I would be curious to see what the same graphs look like if the cases from returned travellers in quarantine were omitted. Obviously there is currently a problem with community spread, however as NSW & vic have taken most of the returned travellers, these cases could account for a large part of Vic's curve gradient.
simply its rules for some and none for others. anyone can see this without needing charts. responsibility lies squarely with commie dan.

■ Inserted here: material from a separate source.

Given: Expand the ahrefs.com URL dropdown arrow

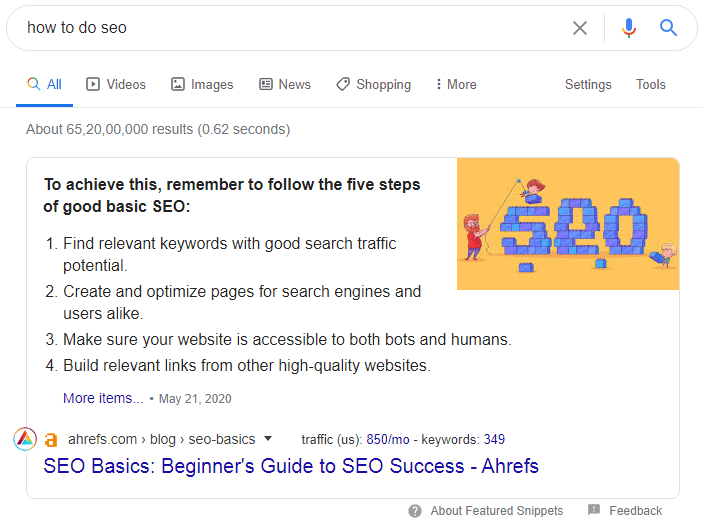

Chris - Victoria was very slow off the mark with community testing. By the time it got started, about two weeks into term 2 (school holidays), other States had been going at it for 3-4 weeks. The lock-down was always going to run its course in terms of effectiveness, unfortunately. The problems are the subsequent causes of the community transmission - Cedar Meats, ad hoc school break-outs, BLM marches, religious get togethers, and now the failures at the quarantine hotels that the judicial inquiry will hopefully get to the bottom of (terms of reference ???). The frustration is palpable at the moment. And, apparently there are now 1000 police on "coronavirus duty".